» Task goal: Every line from the one holding "At what coordinates" through the one holding "Expand the Счет на оплату dropdown" in the data below must be returned exactly, both ends included, with pictures left out and nothing else added.

» Records for the task:

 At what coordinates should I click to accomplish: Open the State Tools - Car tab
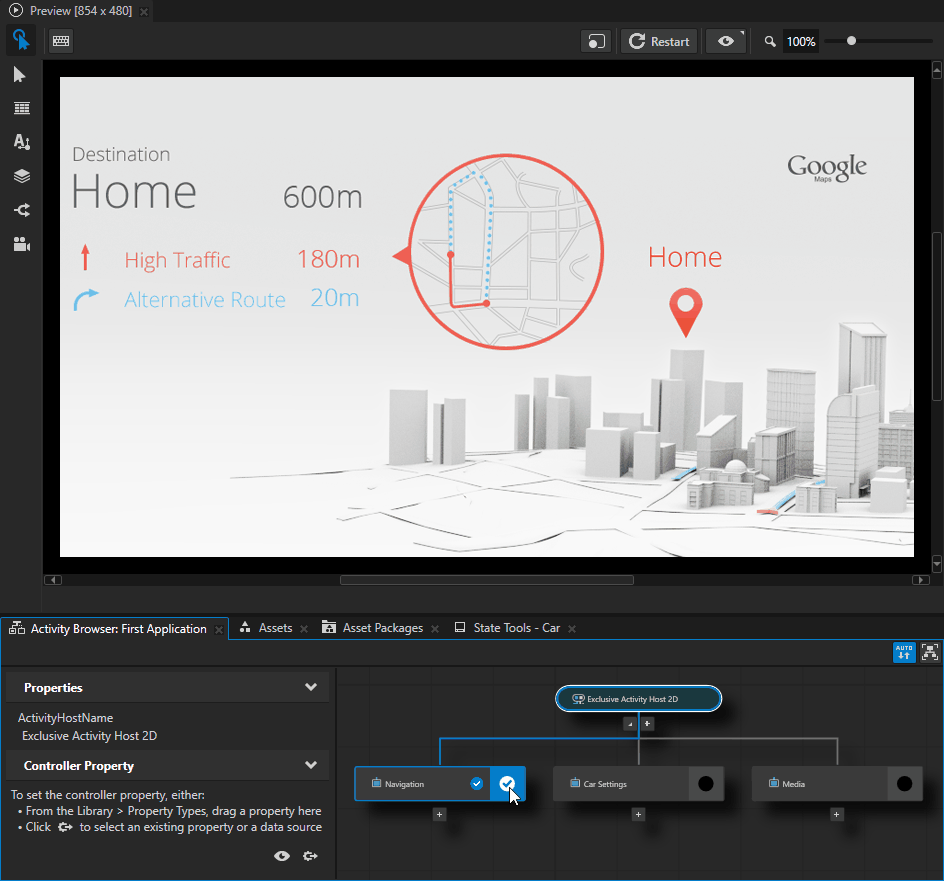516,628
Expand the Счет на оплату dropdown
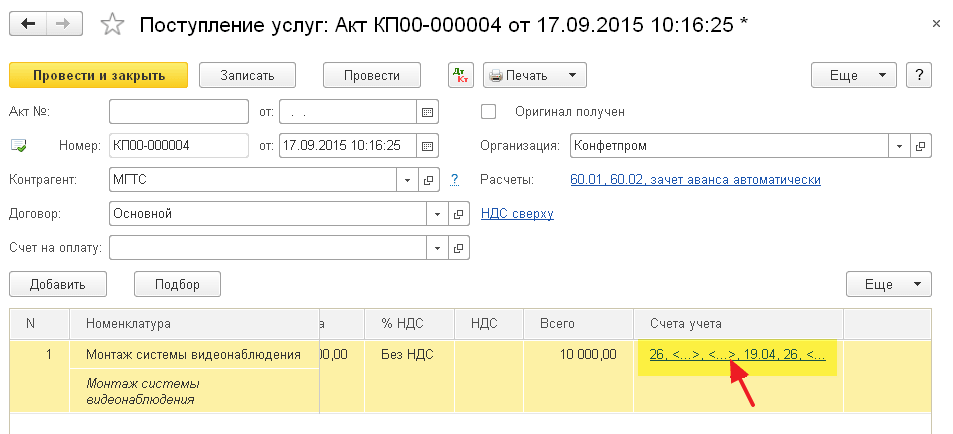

---

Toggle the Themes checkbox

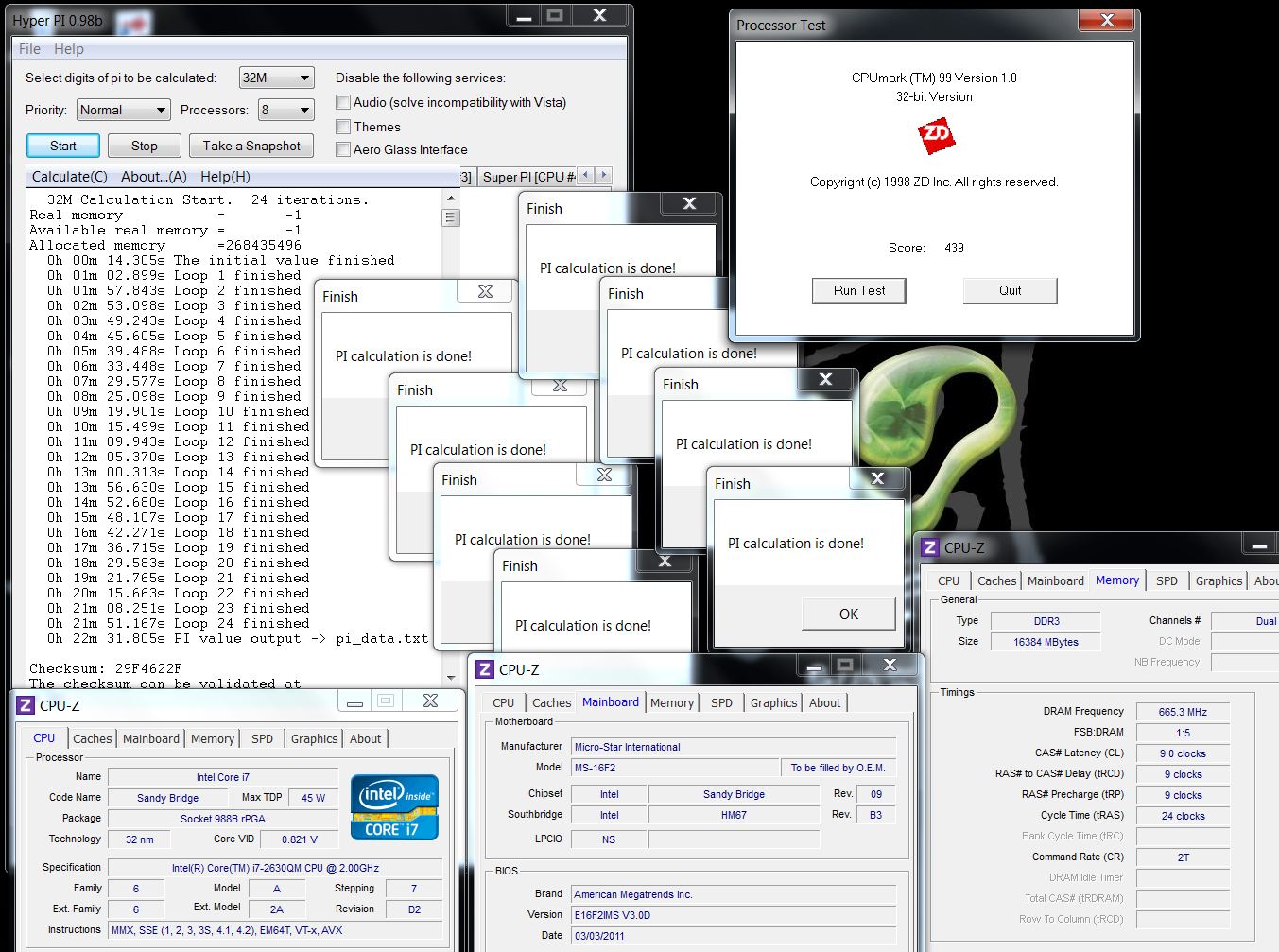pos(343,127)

--

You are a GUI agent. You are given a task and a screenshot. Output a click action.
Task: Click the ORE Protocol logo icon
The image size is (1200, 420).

» Task result:
 At what coordinates should I click to accomplish: Open the State Tools - Car tab
516,628
Expand the Счет на оплату dropdown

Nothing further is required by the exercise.